Introduction

The FE Part is a wholly Adams-native modeling object with inertia properties and is accurate for very large deformation cases (that is, geometric nonlinearity) of beam-like structures. The FE Part differs from the linear flexible body option within Adams Flex in two significant ways: 1) it has the ability to accurately represent large deformations which the linear modes approach cannot and 2) its modeling does not require an FEA-produced file like the modal neutral file (MNF). The FE Part also differs from the beam force element in that it possesses inertia properties. The inertia properties are specified using symmetric, consistent mass matrix which remains constant. For a more detailed comparison with other methods of modeling geometric nonlinearity within Adams click here.
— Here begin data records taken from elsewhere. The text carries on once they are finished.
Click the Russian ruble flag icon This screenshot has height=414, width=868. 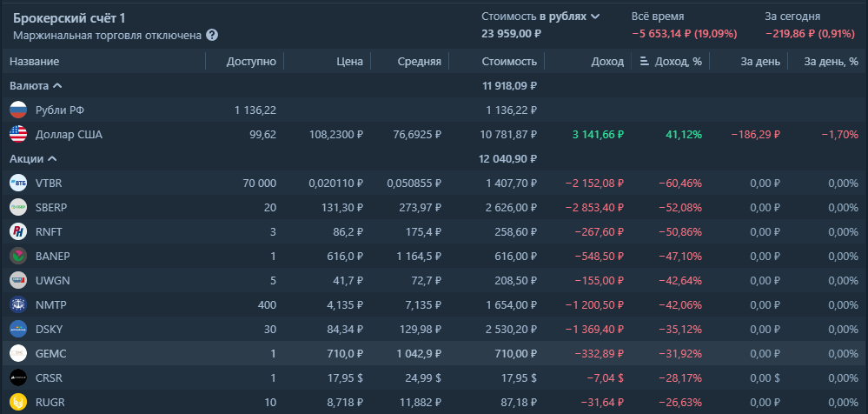click(x=18, y=110)
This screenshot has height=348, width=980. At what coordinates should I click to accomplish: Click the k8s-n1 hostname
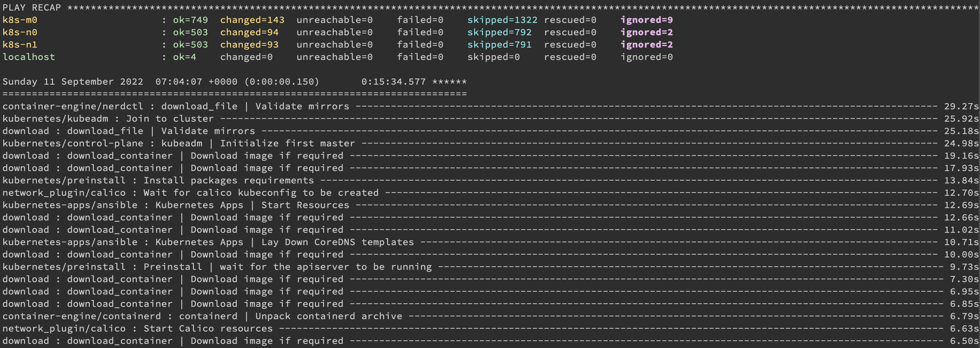[x=20, y=44]
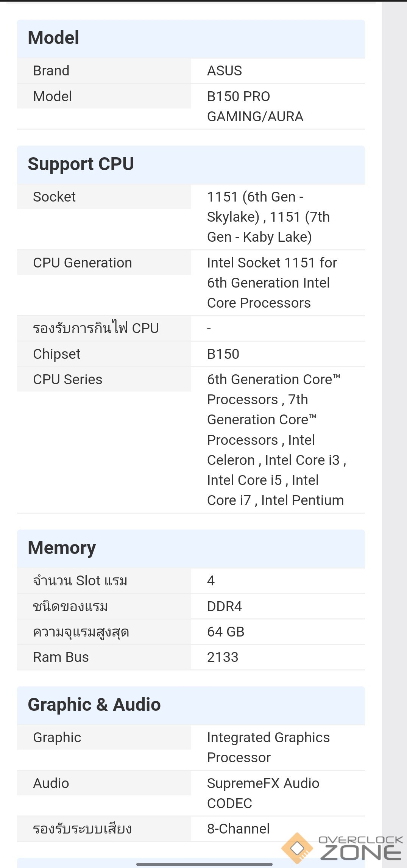The height and width of the screenshot is (868, 407).
Task: Tap the Model section header
Action: (x=53, y=38)
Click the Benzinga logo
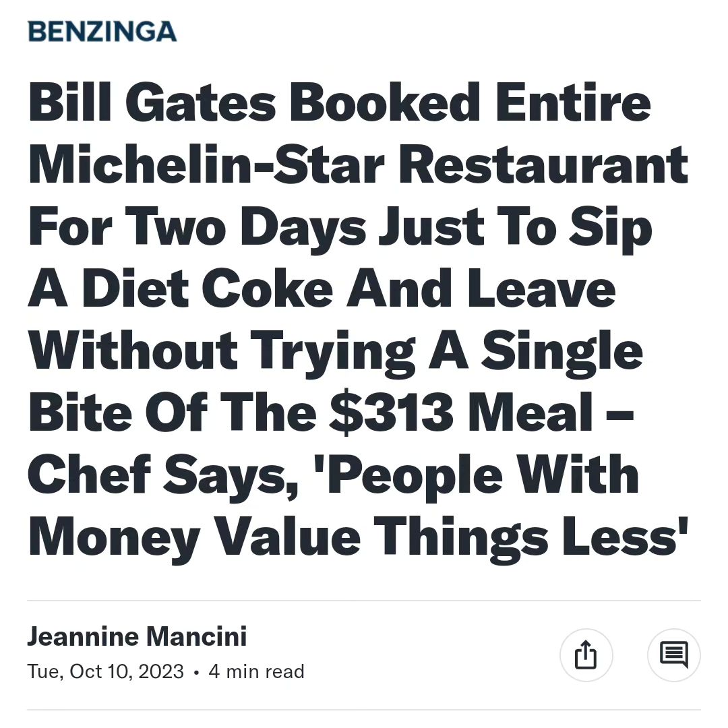The height and width of the screenshot is (728, 728). 102,31
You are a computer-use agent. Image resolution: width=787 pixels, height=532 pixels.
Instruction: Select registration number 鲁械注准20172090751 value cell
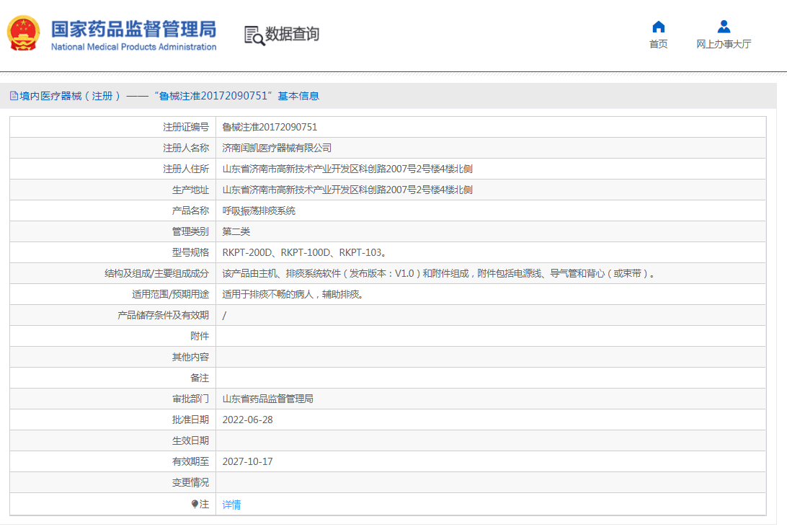coord(270,127)
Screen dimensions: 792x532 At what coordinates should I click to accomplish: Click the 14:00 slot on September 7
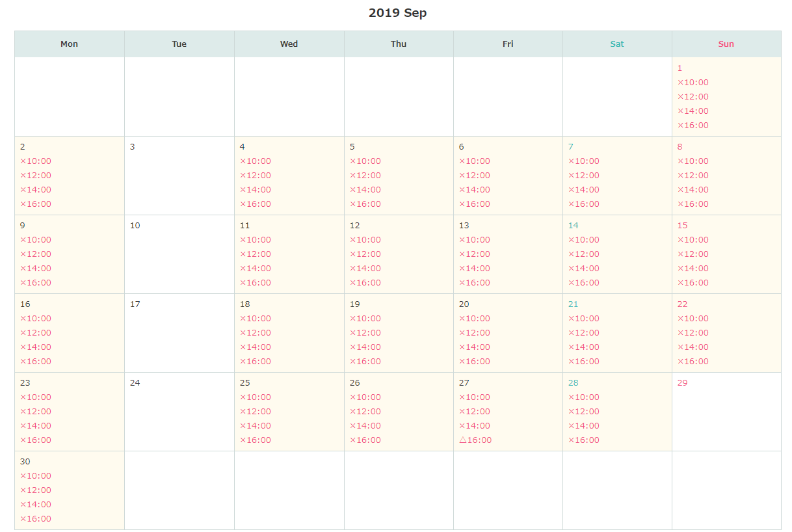(584, 190)
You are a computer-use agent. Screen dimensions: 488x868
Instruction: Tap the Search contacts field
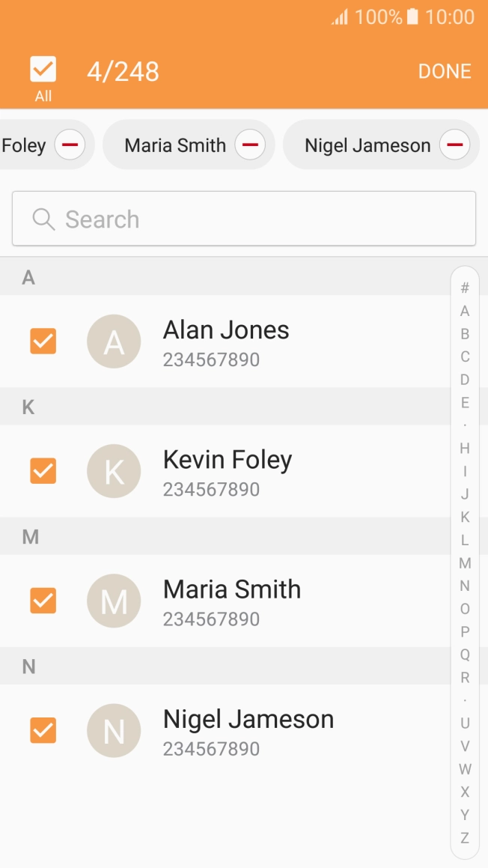click(244, 219)
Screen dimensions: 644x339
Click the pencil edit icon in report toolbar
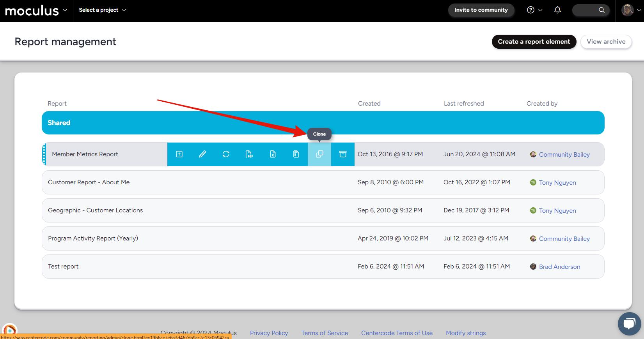202,154
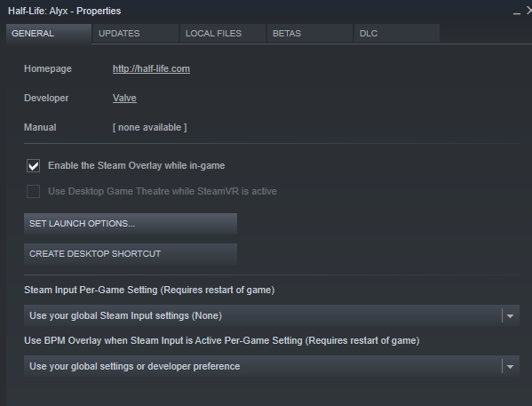The image size is (532, 406).
Task: Open the BPM Overlay dropdown arrow
Action: (x=510, y=367)
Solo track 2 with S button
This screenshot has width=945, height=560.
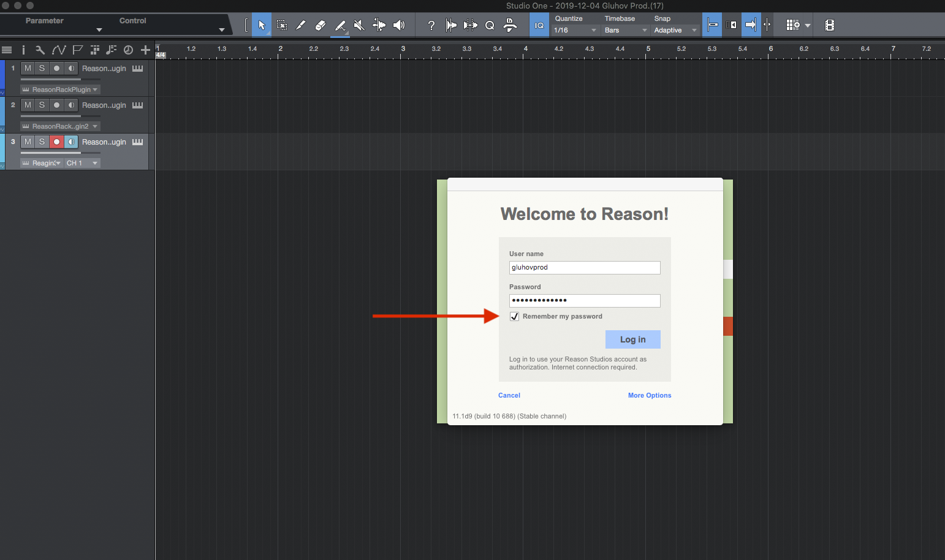pyautogui.click(x=42, y=105)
The FE Part has below formulation options:

These formulation options are based on an MSC-authored adaptation of Absolute Nodal Coordinate Formulation (ANCF). The Adams FE Part implementation differs from pure ANCF primarily in that it is more like a hybrid between ANCF and geometrically exact beam theory to overcome the limitations of the conventional ANCF formulation. In this way, the new formulation doesn't suffer from the notorious "shear locking" phenomena.

The name "FE Part" is appropriate for this entity since this formulation is rooted in finite element modeling and its implementation within Adams shares the finite element modeling concept of nodes (see below).

The FE Part does not support material nonlinearity. Also, currently the FE Part is recommended to be applied only to modeling beam-like structures. Other shapes like plates/shells or solids are not currently directly supported. System linear modes analysis via Adams Linear is not currently supported for models including FE Parts nor are Adams2Nastran exports or analyses using Adams Controls.